Antoniucci D, Valenti R, Santoro G M, Bolognese L, Trapani M, Moschi G, Fazzini P F
Division of Cardiology, Careggi Hospital, Florence, Italy.
J Am Coll Cardiol. 1998 Feb;31(2):294-300. doi: 10.1016/s0735-1097(97)00496-8.
This prospective observational study was conducted to examine the apparent impact of a systematic direct percutaneous transluminal coronary angioplasty (PTCA) strategy on mortality in a series of 66 consecutive patients with acute myocardial infarction (AMI) complicated by cardiogenic shock, and to analyze the predictors of outcome after successful direct PTCA.
Previous studies have reported encouraging results with PTCA in patients with AMI complicated by cardiogenic shock, but a biased case selection for PTCA may have heavily influenced the observed outcomes.

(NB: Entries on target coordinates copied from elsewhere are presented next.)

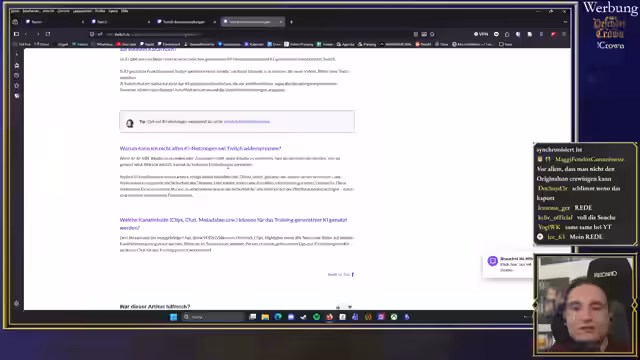This screenshot has height=360, width=640.
Task: Click the 'Back to Top' link
Action: (341, 274)
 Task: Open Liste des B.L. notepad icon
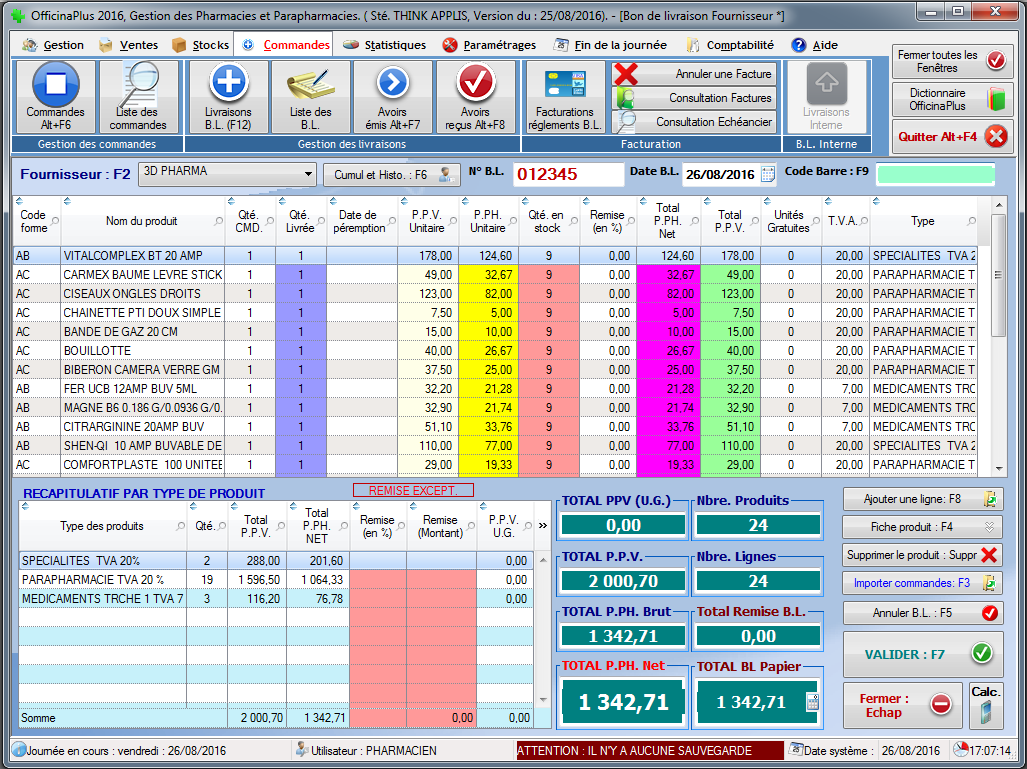pos(310,84)
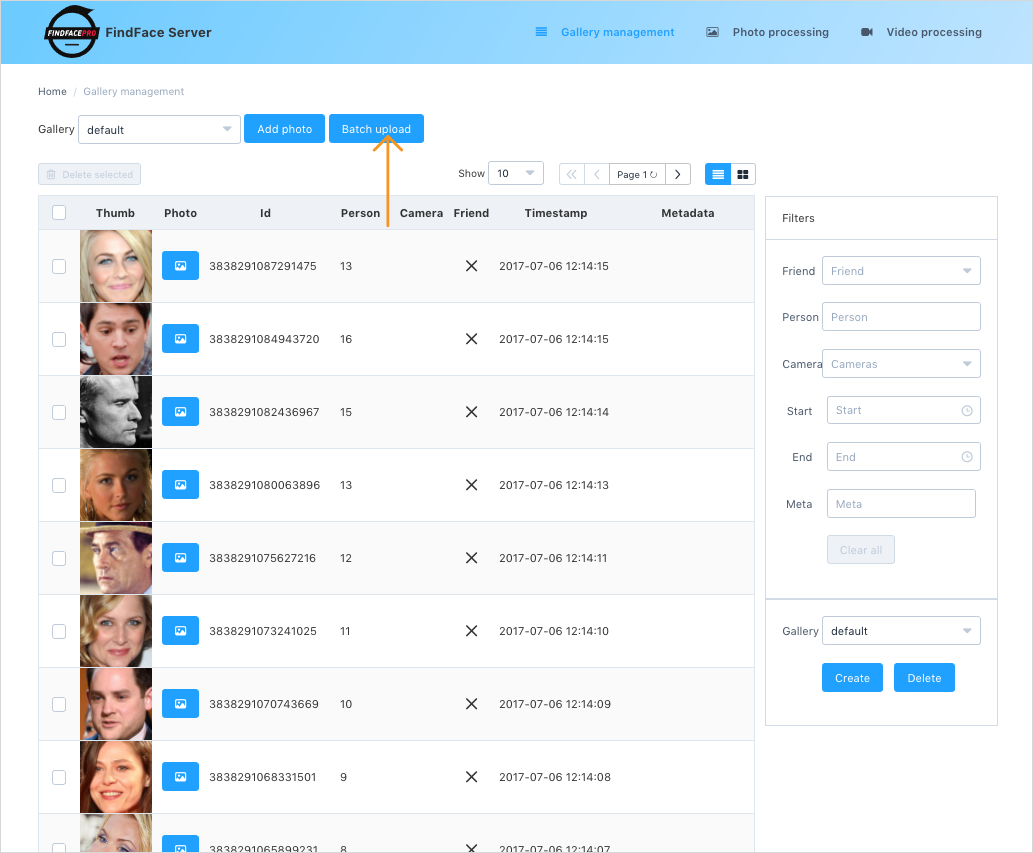The width and height of the screenshot is (1033, 853).
Task: Expand the Show 10 rows dropdown
Action: (x=516, y=173)
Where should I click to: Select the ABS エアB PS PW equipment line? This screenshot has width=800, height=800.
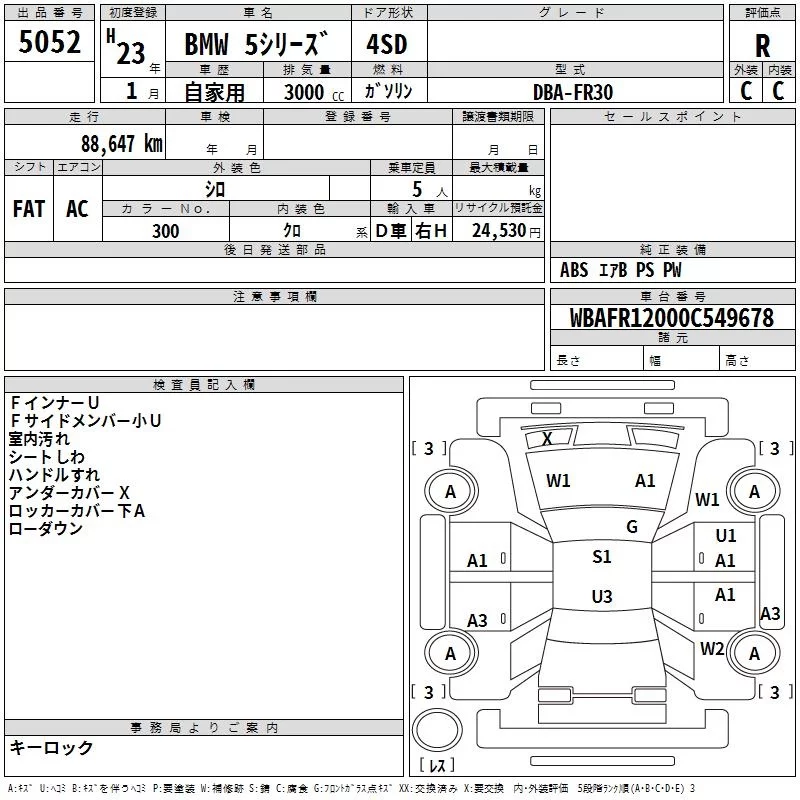pyautogui.click(x=620, y=270)
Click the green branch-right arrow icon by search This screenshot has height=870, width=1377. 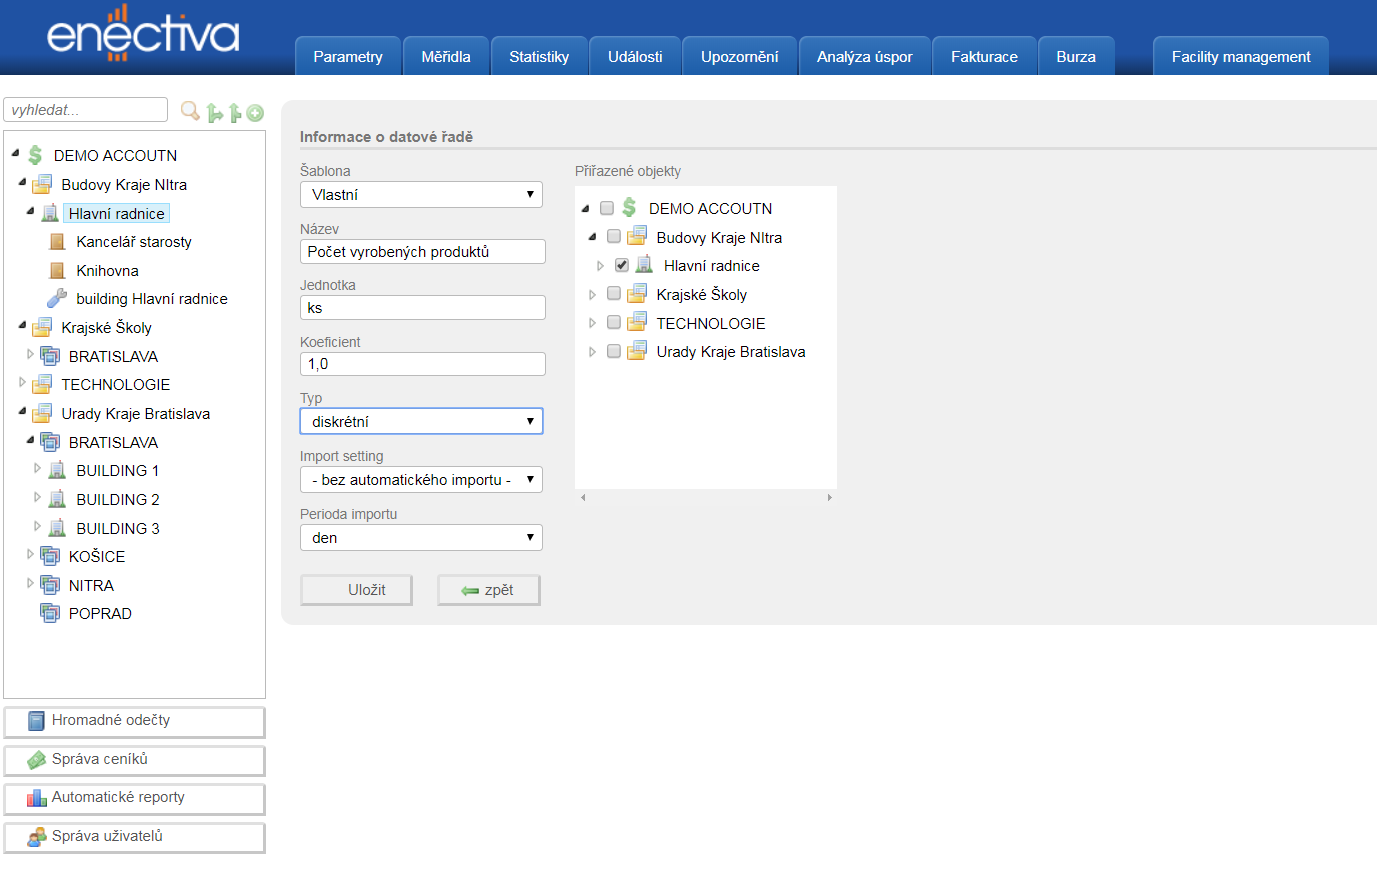pyautogui.click(x=214, y=113)
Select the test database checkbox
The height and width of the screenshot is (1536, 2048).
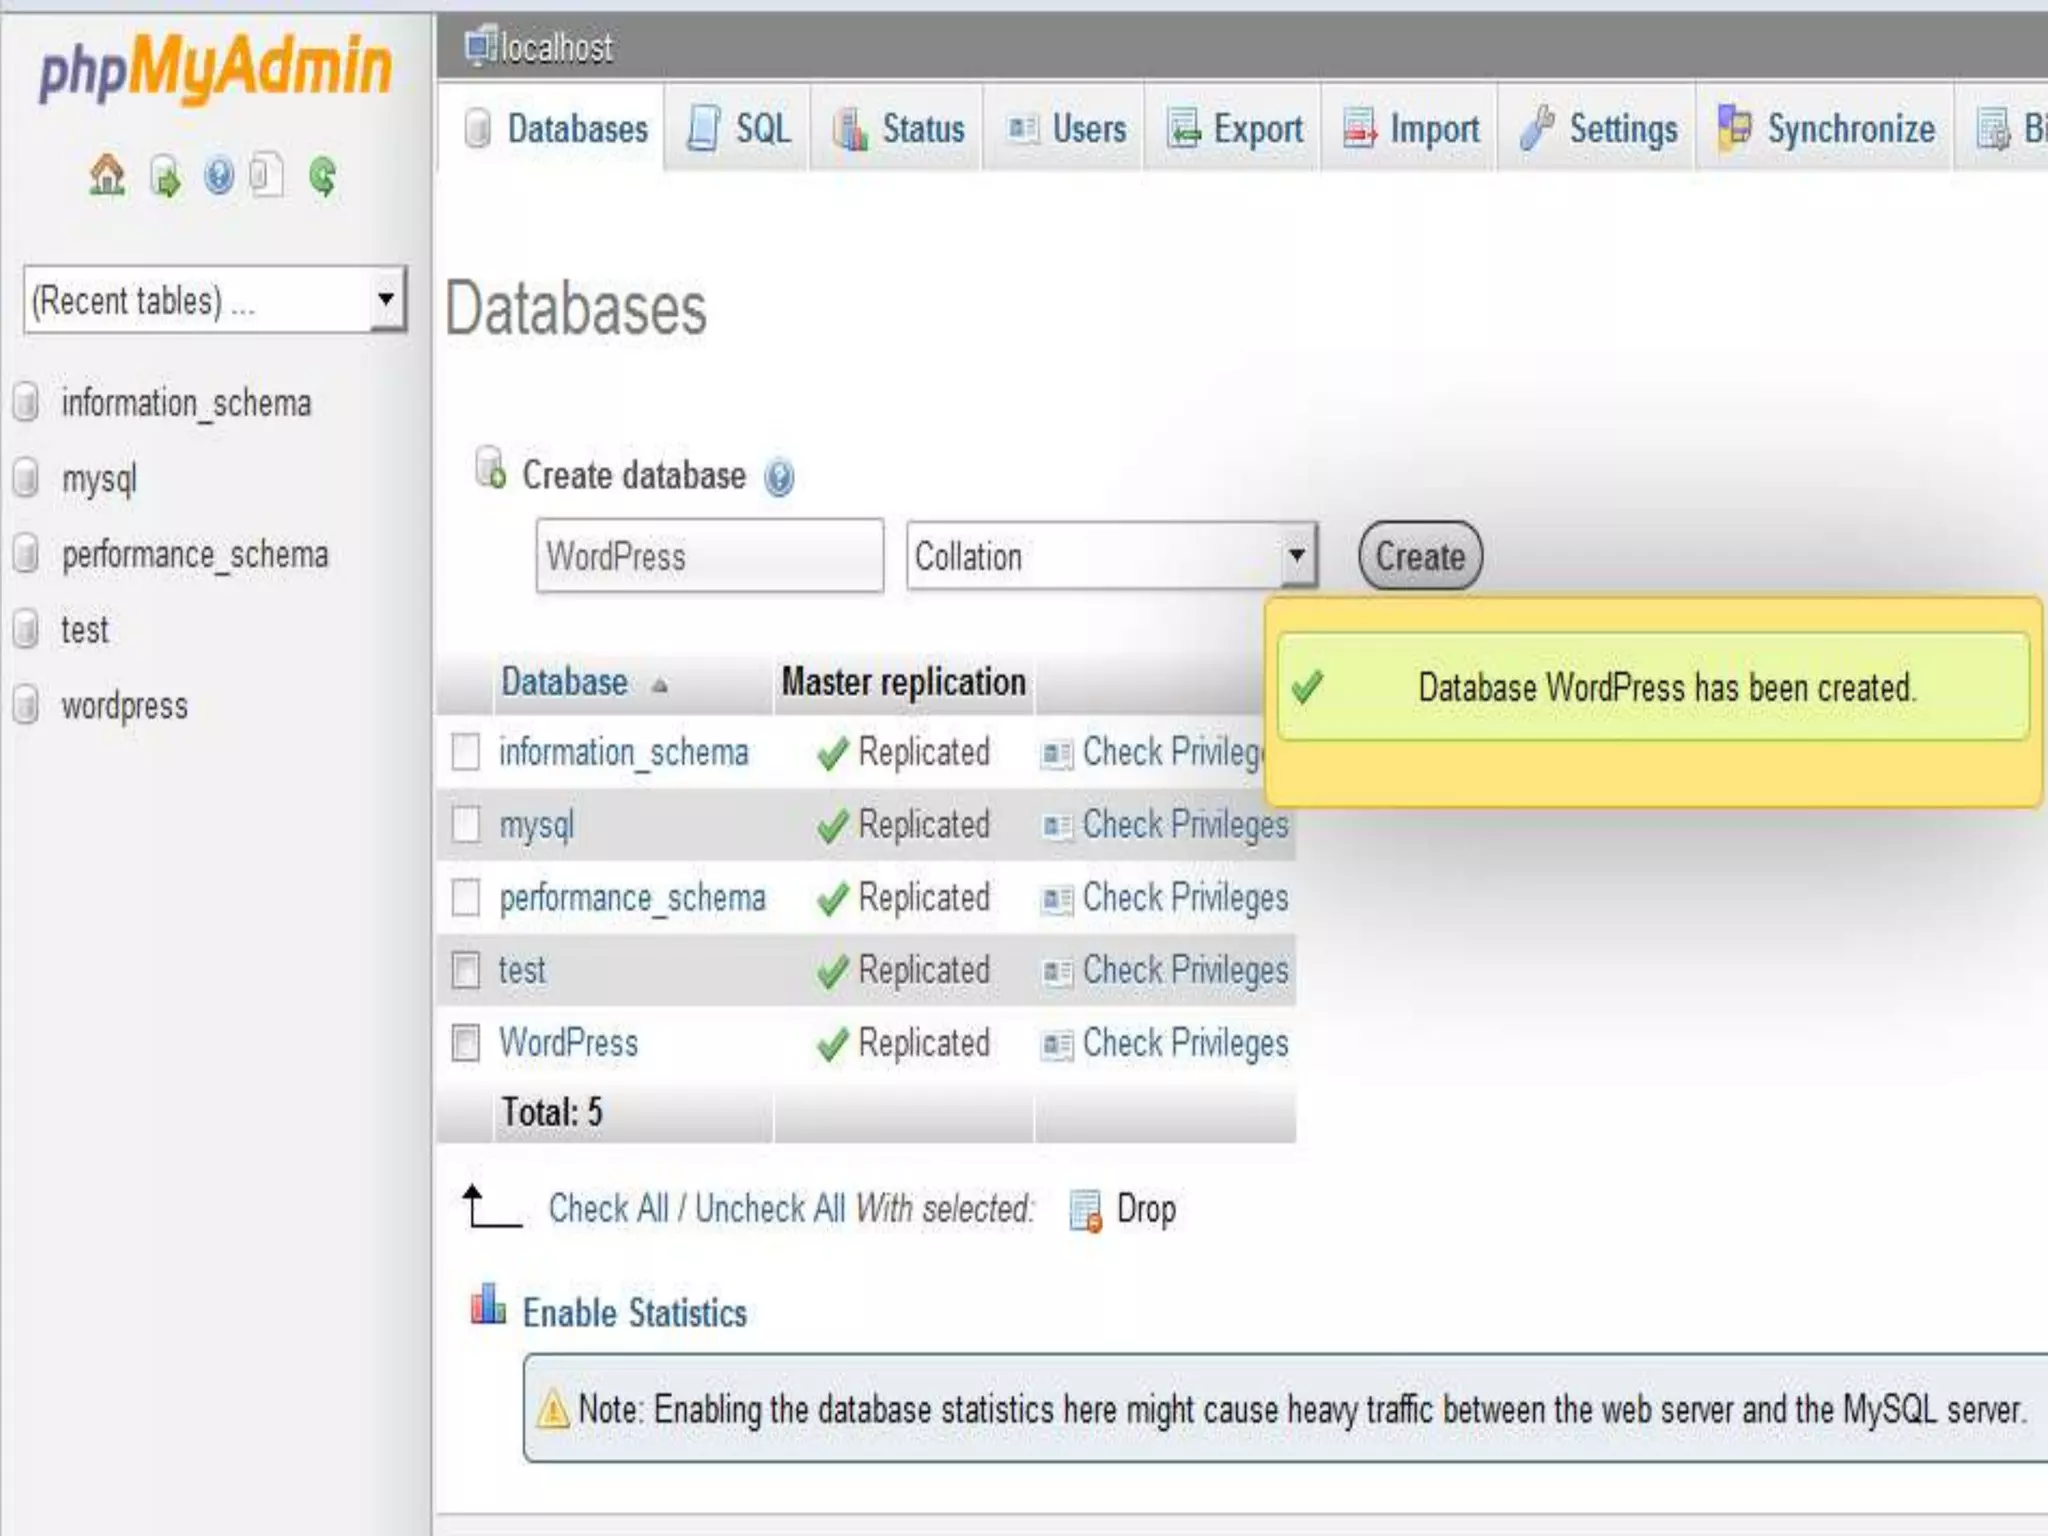466,970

All patients admitted with AMI were considered eligible for direct PTCA, including those with the most profound shock, and no upper age limit was used. The treatment protocol also included stenting of the infarct-related artery for a poor or suboptimal angiographic result after conventional PTCA.
Between January 1995 and March 1997, 364 consecutive patients underwent direct PTCA, and in 66 patients AMI was complicated by cardiogenic shock. In patients with cardiogenic shock, direct PTCA had a success rate of 94%; an optimal angiographic result was achieved in 85%; primary stenting of the infarct-related artery was accomplished in 47%; and the in-hospital mortality rate was 26%. Univariate analysis showed that patient age, chronic coronary occlusion and completeness of revascularization were significantly related to in-hospital mortality. The mean follow-up period was 16 +/- 8 months. Survival rate at 6 months was 71%. Comparison of event-free survival in patients with a stented or nonstented infarct-related artery suggests an initial and long-term benefit of primary stenting.
Systematic direct PTCA, including stent-supported PTCA, can establish a Thrombolysis in Myocardial Infarction (TIMI) grade 3 flow in the great majority of patients presenting with AMI and early cardiogenic shock. High performance criteria, including new devices such as coronary stents, should be considered in randomized trials where mechanical revascularization therapy is being tested.
本前瞻性观察性研究旨在探讨系统性直接经皮腔内冠状动脉成形术(PTCA)策略对一系列66例急性心肌梗死(AMI)合并心源性休克患者死亡率的明显影响,并分析成功进行直接PTCA后预后的预测因素。
先前的研究报道了PTCA治疗AMI合并心源性休克患者取得了令人鼓舞的结果,但PTCA病例选择存在偏差可能严重影响了观察到的结果。
所有因AMI入院的患者均被认为适合直接PTCA,包括那些休克最严重的患者,且未设定年龄上限。治疗方案还包括在常规PTCA后血管造影结果不佳或不理想时对梗死相关动脉进行支架置入。
1995年1月至1997年3月,364例连续患者接受了直接PTCA,其中66例AMI合并心源性休克。在心源性休克患者中,直接PTCA成功率为94%;血管造影结果理想的占85%;梗死相关动脉的直接支架置入率为47%;住院死亡率为26%。单因素分析显示,患者年龄、慢性冠状动脉闭塞和血管再通的完整性与住院死亡率显著相关。平均随访期为16±8个月。6个月时的生存率为71%。梗死相关动脉置入支架或未置入支架患者的无事件生存率比较表明,直接支架置入有初始和长期益处。
系统性直接PTCA,包括支架辅助PTCA,可在大多数表现为AMI和早期心源性休克的患者中建立心肌梗死溶栓(TIMI)3级血流。在测试机械性血管再通治疗的随机试验中,应考虑包括冠状动脉支架等新设备在内的高性能标准。